I heard about this trip in September of 2013 and was signed up to go that same month. Since then, I have been fundraising the $8,000 that is needed in order to go. I’m sure this sounds like quite a feat to anyone, and it was to me as well, but it seemed possible. I had raised $4,000 in 6 weeks last spring, so $8,000 in 8 months did not seem troubling. Yes, it would be hard, but I was unwavering in faith that my God would supply all my needs in Christ Jesus.
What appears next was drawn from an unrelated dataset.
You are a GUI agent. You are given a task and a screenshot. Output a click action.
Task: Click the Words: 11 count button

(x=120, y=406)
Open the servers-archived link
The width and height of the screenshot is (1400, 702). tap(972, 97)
Now for the truth; it’s easy to say that I had unwavering faith and trusted God to supply all my needs. What is not easy to say is that my so called “unwavering faith” began to shake. A lot. Funds weren’t coming in. People that I thought would give, didn’t. Money that I thought I would make, I didn’t. And as foolish as it was of me, I doubted. I wondered if God had called me on this trip in the first place. I wondered if I rushed into this. I wondered if this was my “sign” to not go – to stay in America this summer like everyone else. As all these thoughts rushed through my head and I became so overwhelmed with the daunting thought that maybe I wasn’t supposed to go on this trip, I prayed that God would show me. Isn’t that the prayer we all pray? Just show me. Show me what you want from me. Show me what my next move is. Show me what you’re up to. It’s what we all want; we want to know what sort of plans HE has so that we can make our own. Too bad God isn’t one to lay out his blueprint for us, huh?
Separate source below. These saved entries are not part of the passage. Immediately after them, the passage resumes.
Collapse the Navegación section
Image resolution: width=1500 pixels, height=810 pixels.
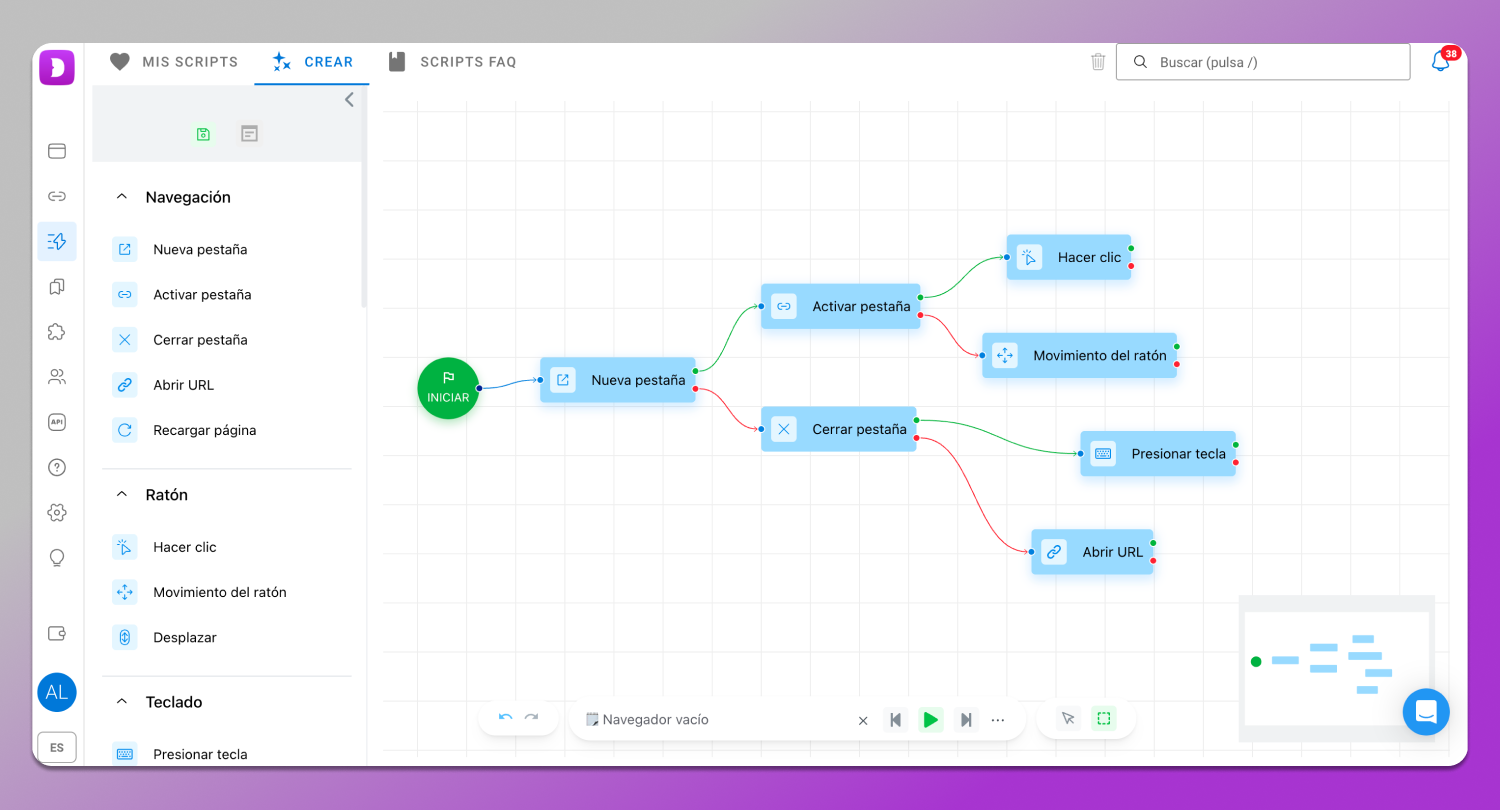tap(122, 197)
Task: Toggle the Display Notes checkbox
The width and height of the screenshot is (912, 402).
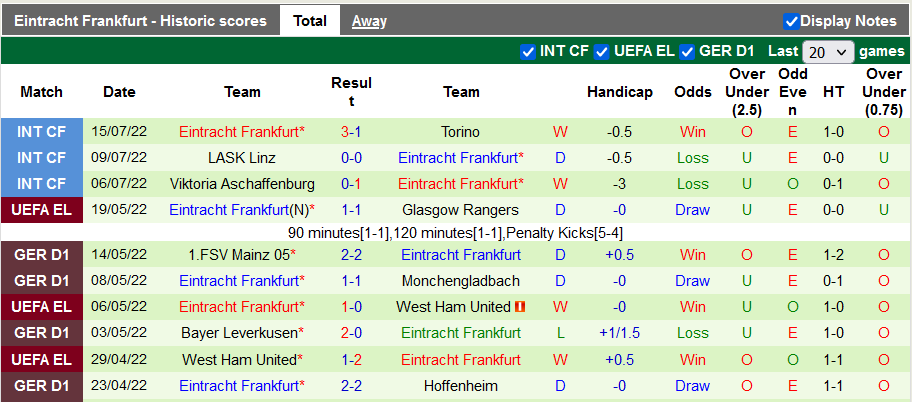Action: (791, 21)
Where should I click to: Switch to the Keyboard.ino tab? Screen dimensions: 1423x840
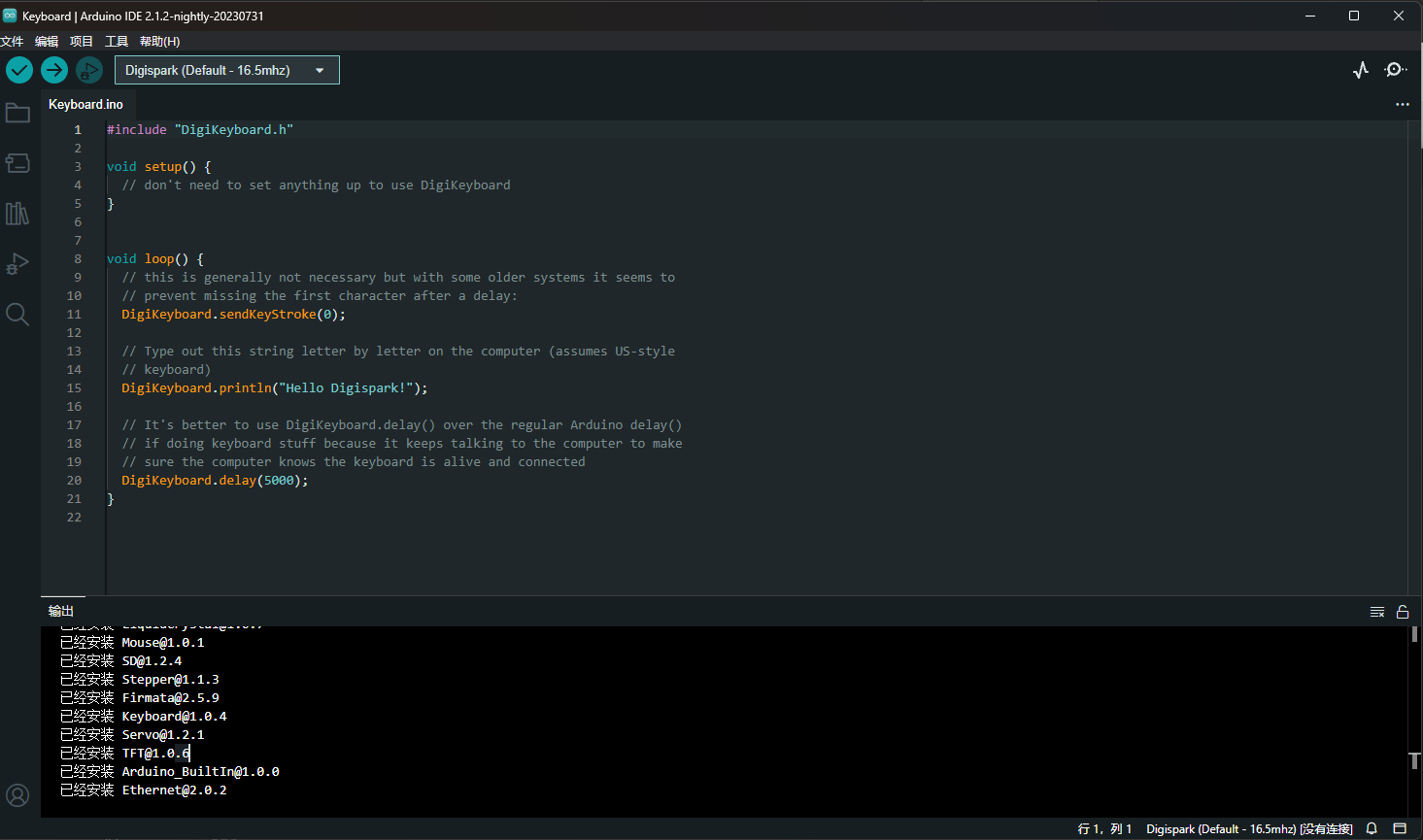tap(85, 104)
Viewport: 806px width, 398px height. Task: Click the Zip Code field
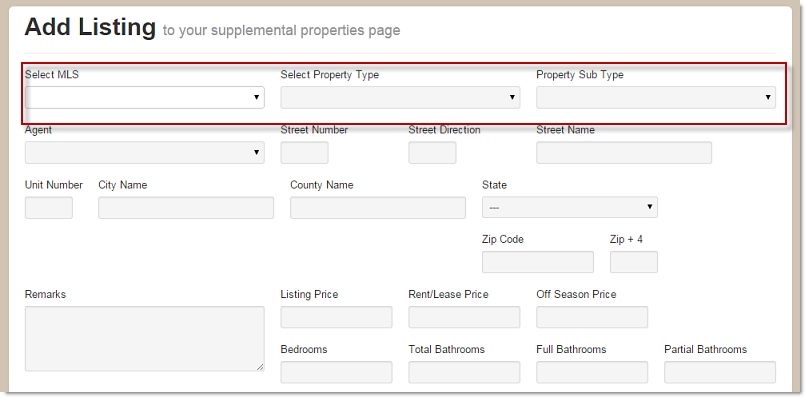[x=538, y=262]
So, as time went on, I knew that I had a $5,000 deadline approaching in March. Basically, if I didn’t have that $5,000, it was all over. And you know how I felt about that? Embarrassed. I thought about telling everyone: “Sorry, I didn’t raise the money, so I can’t go” and seeing their faces fall. What would people think of me? What would they think of God? I had been claiming that God would come through for me, but what if He didn’t?
But He did.
OF COURSE, He did.
And it had NOTHING to do with me.
Who am I to care what man thinks of ME? Who am I to doubt the faithfulness of my God? I put this journey in my hands – in my faulty, crooked hands – and claimed that it was in God’s. If I truly believed the Lord had it, I never would have had the thoughts of what man thought of me. I never would have doubted. I never would have been fearful.
The beauty in it all is that it WAS in God’s hands, whether I acted like it or not. And He did it. $8,000 was given by the most gracious, God-fearing people. Most people that gave to my trip, I haven’t said more than five words to. PEOPLE THAT DO NOT KNOW ME GAVE ME MONEY. That will never make sense to me. And I think that’s the point. Because you know what? I can claim NOTHING from this whole experience. Even if I tried, I wouldn’t be able to say I had any part of this. It was Jesus. It is Jesus.
So Church, I am thankful for these past 8 months. They have been SO trying, but I am thankful for them. I am so expectant of all that God will do on this trip and I am excited that I get to share my journey with you. Thank you for being the Bride of Christ, showing up and adoring Him with me. He is wonderful, beautiful and FAITHFUL.